- **WORK TO COMPLETE**
Starting from the line with "You are a GUI", please copy exactly every line to the end of the listing, but not the pictures.

- **MATERIAL SUPPLIED**

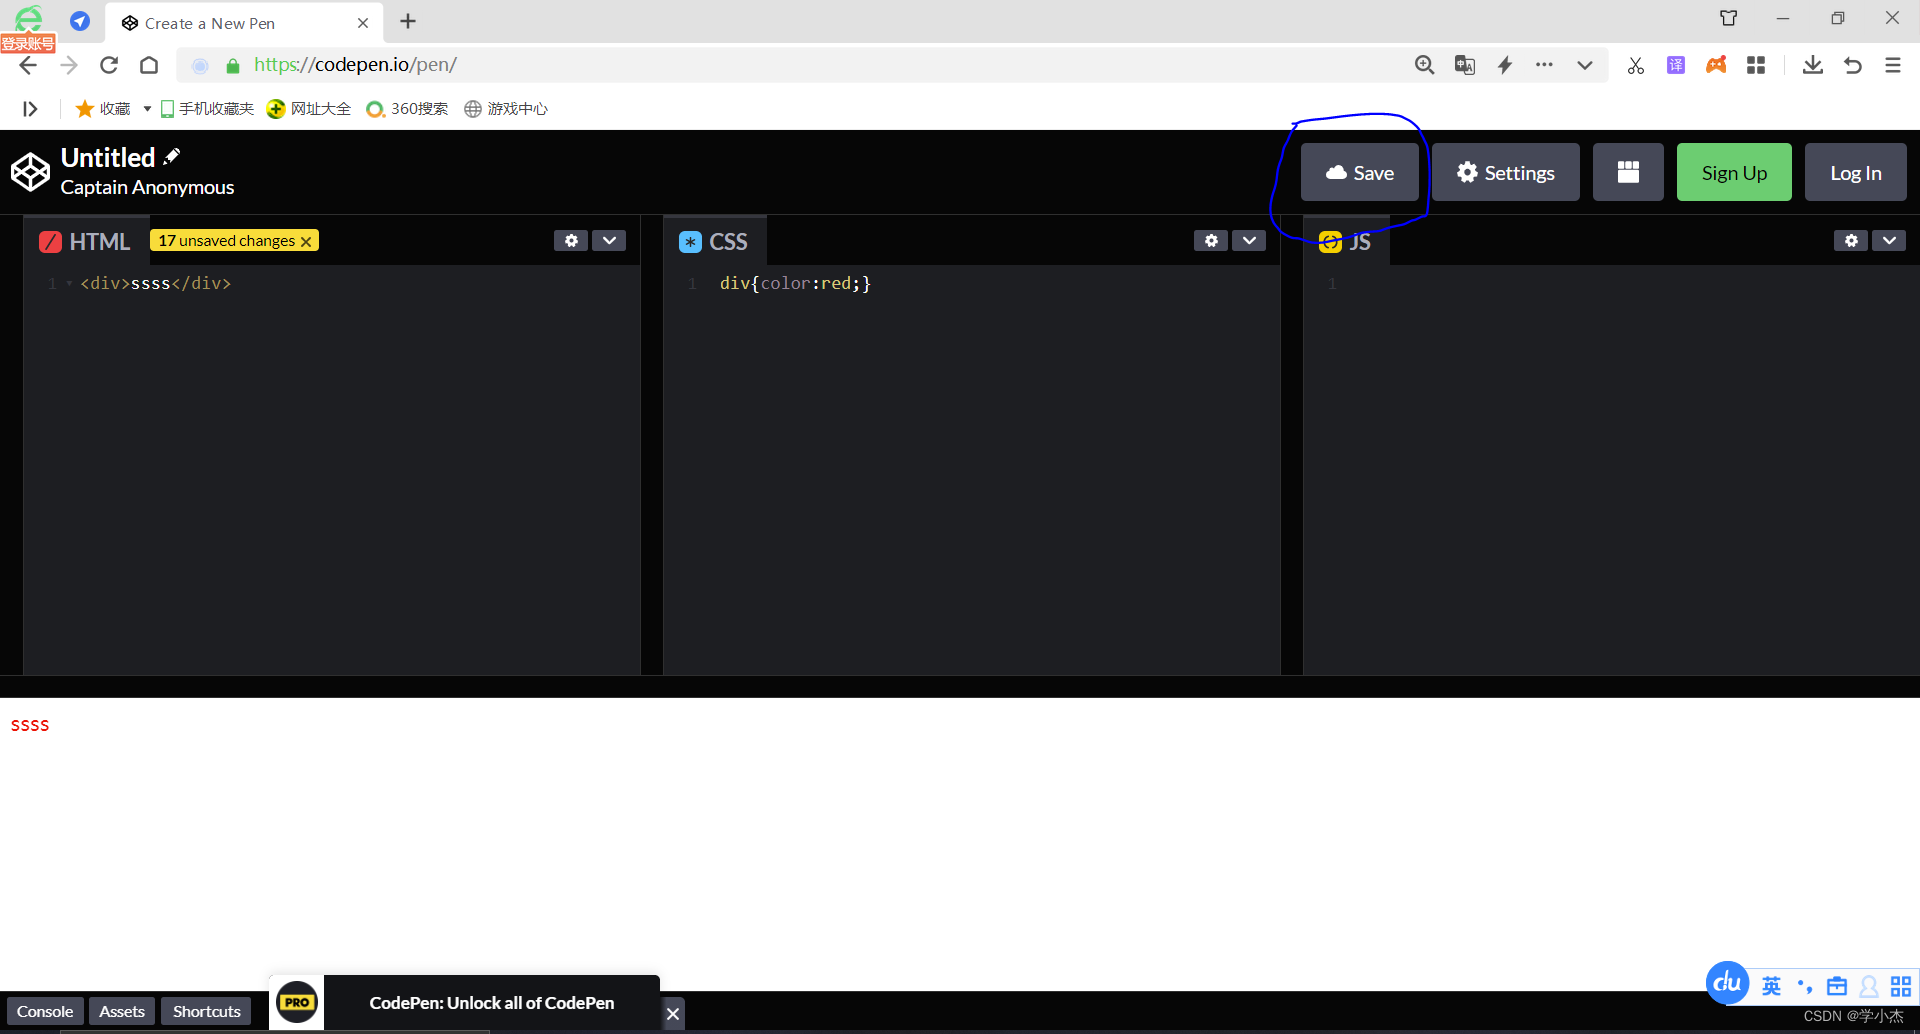Dismiss the 17 unsaved changes badge
The image size is (1920, 1034).
[307, 240]
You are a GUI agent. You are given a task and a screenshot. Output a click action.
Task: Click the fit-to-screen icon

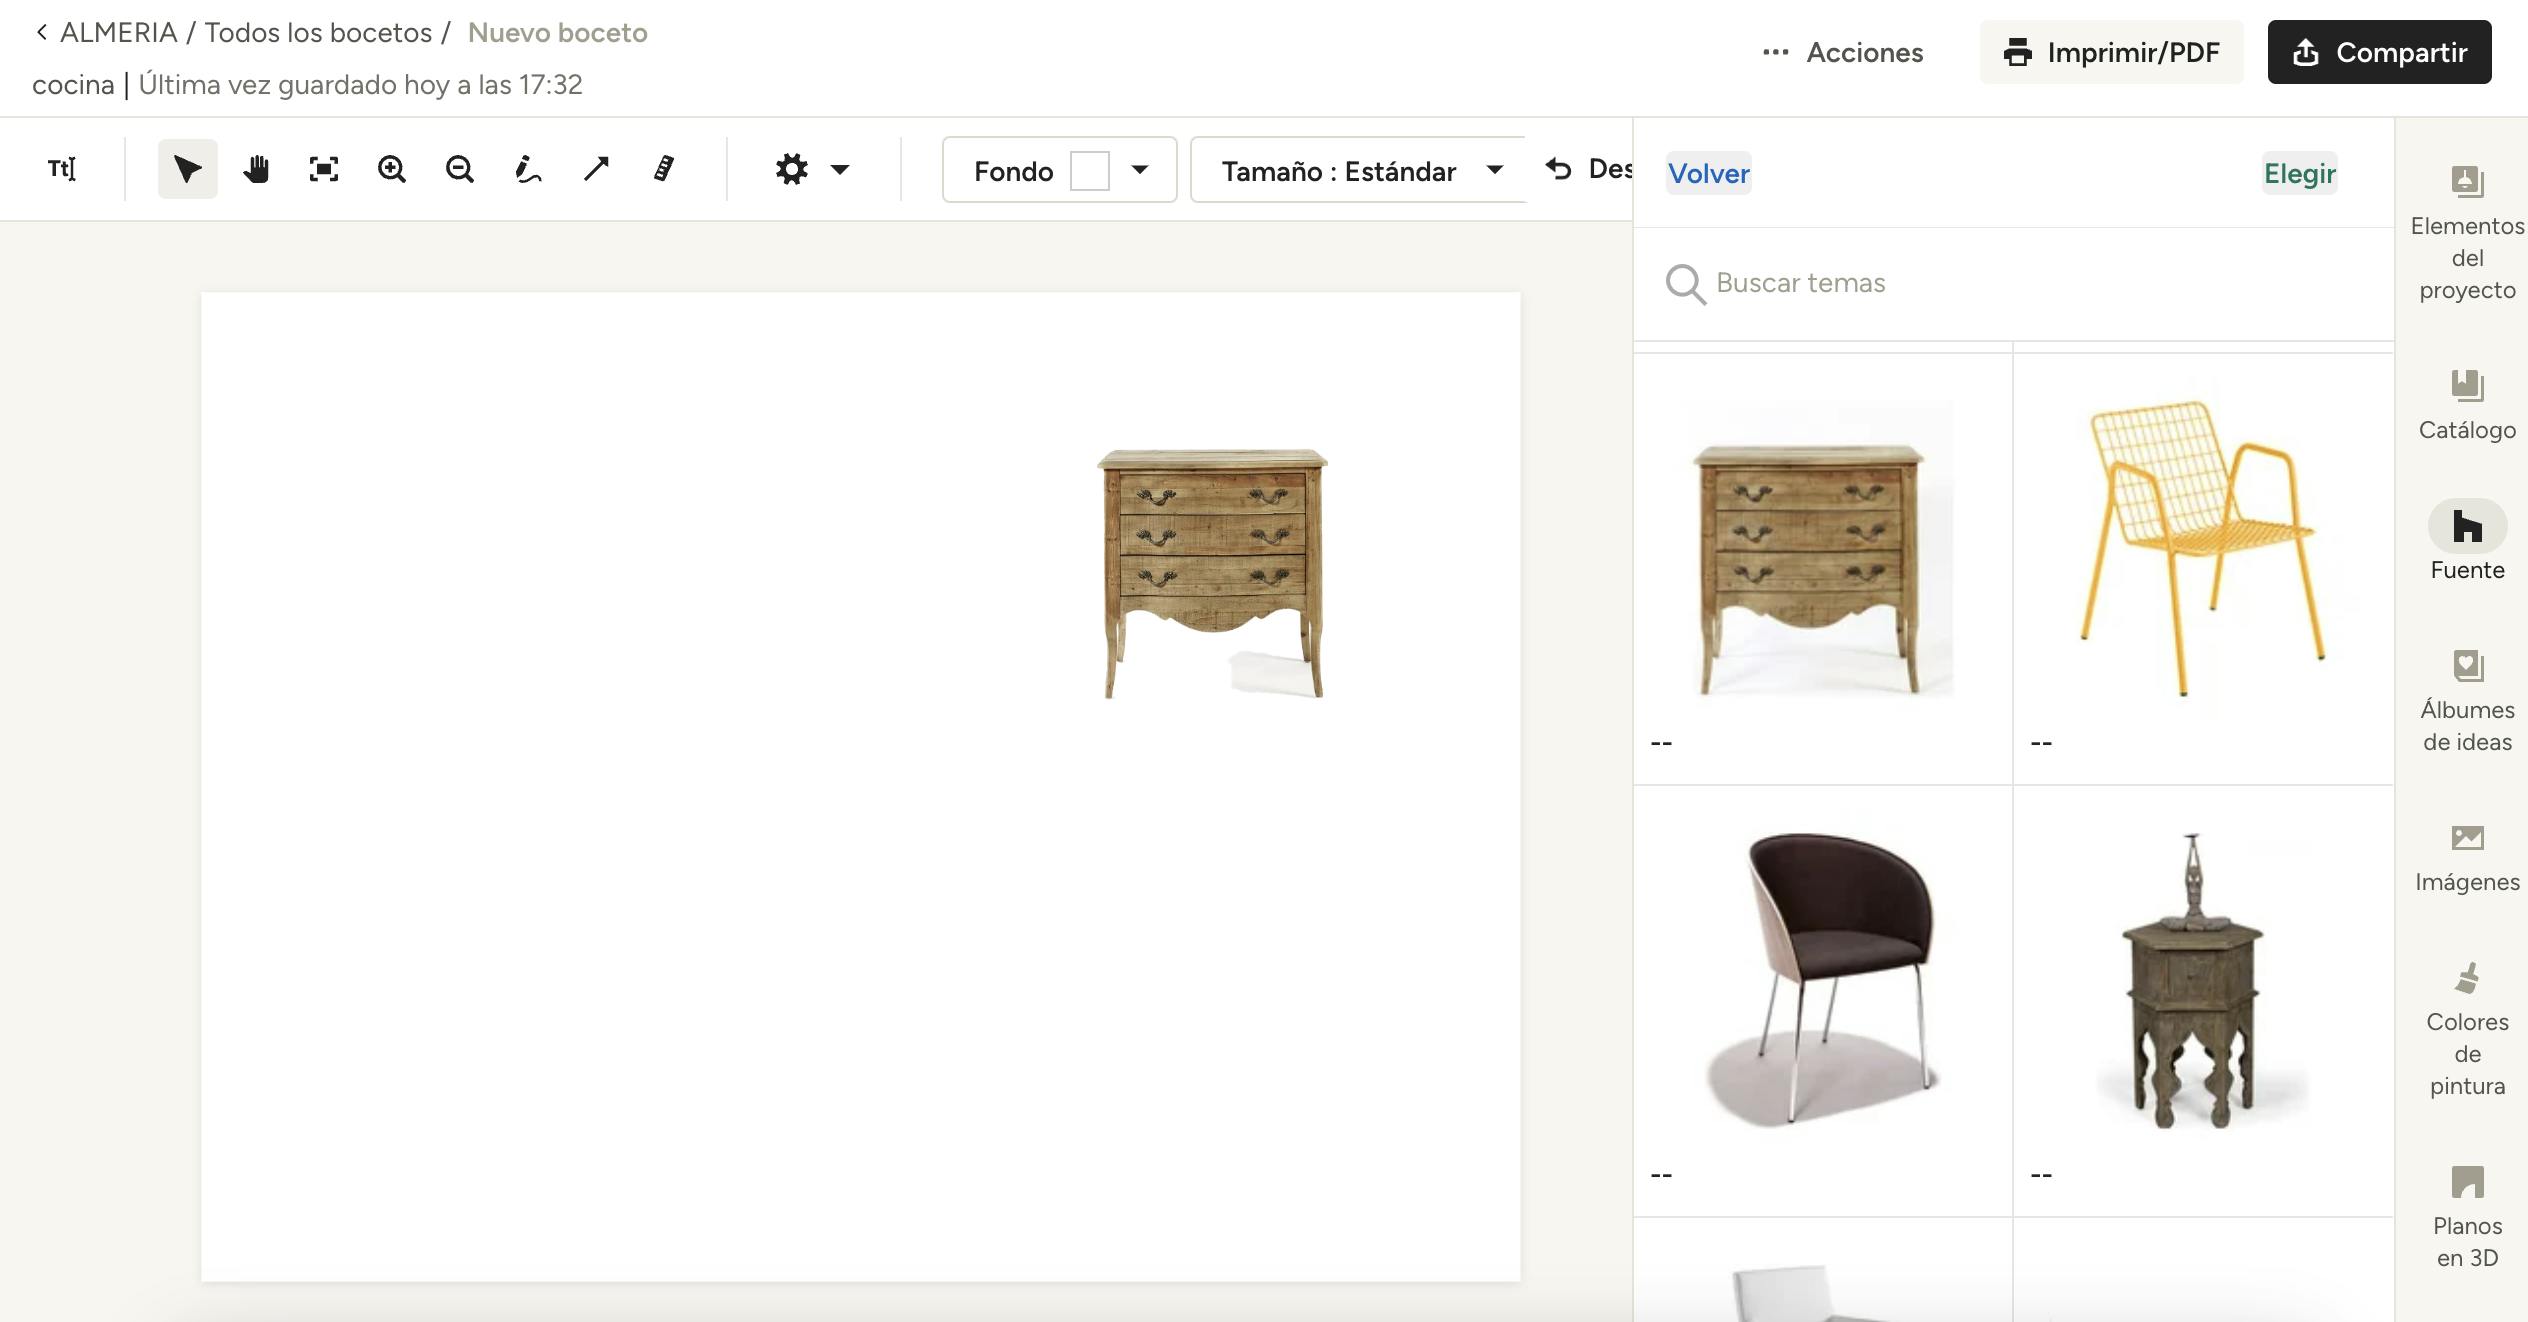pos(323,169)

- **OUTPUT FOR THIS TASK**
You are a GUI agent. You are given a task and a screenshot. Output a click action.
Task: Click the fit-to-screen icon

pos(323,169)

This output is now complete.